Israel and its foreign allies have some tough questions to answer. Is Israel pursuing a strategy of starving Gaza, but just short of the level that would prompt a famine declaration? Is Israel limiting humanitarian data gathering to ensure that the indicators don’t meet the critical threshold? Are Israel and its allies aware that, even though they may keep the IPC indicators below the official threshold for famine, the current levels of mortality could, by magnitude, easily add up to famine levels? That there could, quite plausibly, be 100,000 deaths—a statistic—without any official declaration of famine? And are they aware of how this catastrophe is a societal trauma, the destruction of a group? And just as we should assess what is happening in Gaza by the same metrics as other humanitarian emergencies around the world, so too should we diagnose and challenge the strategies for denial. We can acknowledge that the story of how we got to where we are today is complicated, and that there are alternative futures, perhaps better ones, to be plotted. But we shouldn’t deny what is actually happening today by invoking something purportedly more important.

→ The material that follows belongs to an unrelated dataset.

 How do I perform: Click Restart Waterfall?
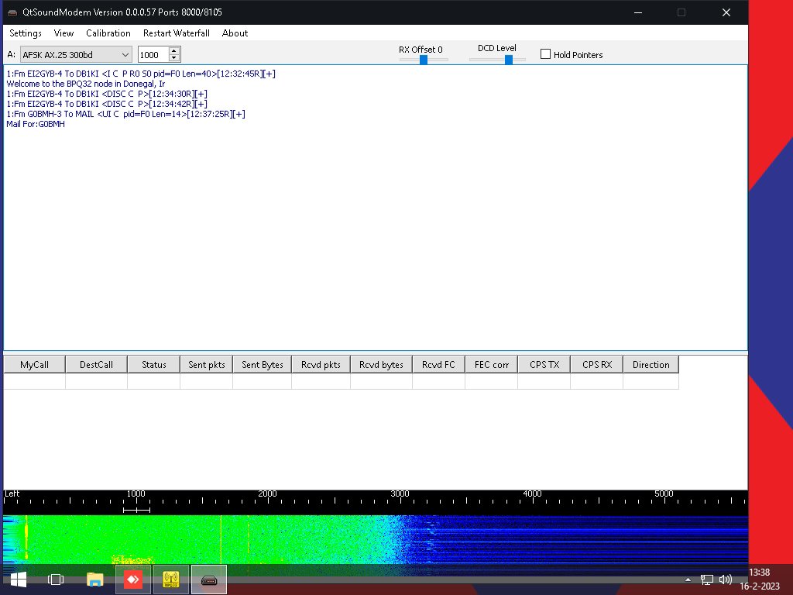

Justice Aharon Barak is a former president of Israel’s supreme court. In 1999, in a well-known decision, he ruled against the use of torture by Israel’s security services, even against known terrorists. “Although a democracy must often fight with one hand tied behind its back,” he wrote, “it nonetheless has the upper hand.” When South Africa brought its case against Israel to the International Court of Justice eleven months ago, Barak was nominated by Israel to sit on the bench. In March, South Africa demanded a provisional measure that Israel facilitate immediate, widespread, and effective humanitarian assistance. Barak voted for this order, making the decision unanimous. His vote, consistent with his conscience and his belief that a democracy cannot use unlimited force, poses a question: Which will prevail, Israel’s claim to being a democracy with the rule of law, or famine in Gaza?
History tells us of the undying shame of those who denied famine in Ukraine, in Bengal, in Ethiopia, and in Sudan: the moral decay of those who inflicted it, those who covered it up, and those who preferred not to ask. We must learn this lesson.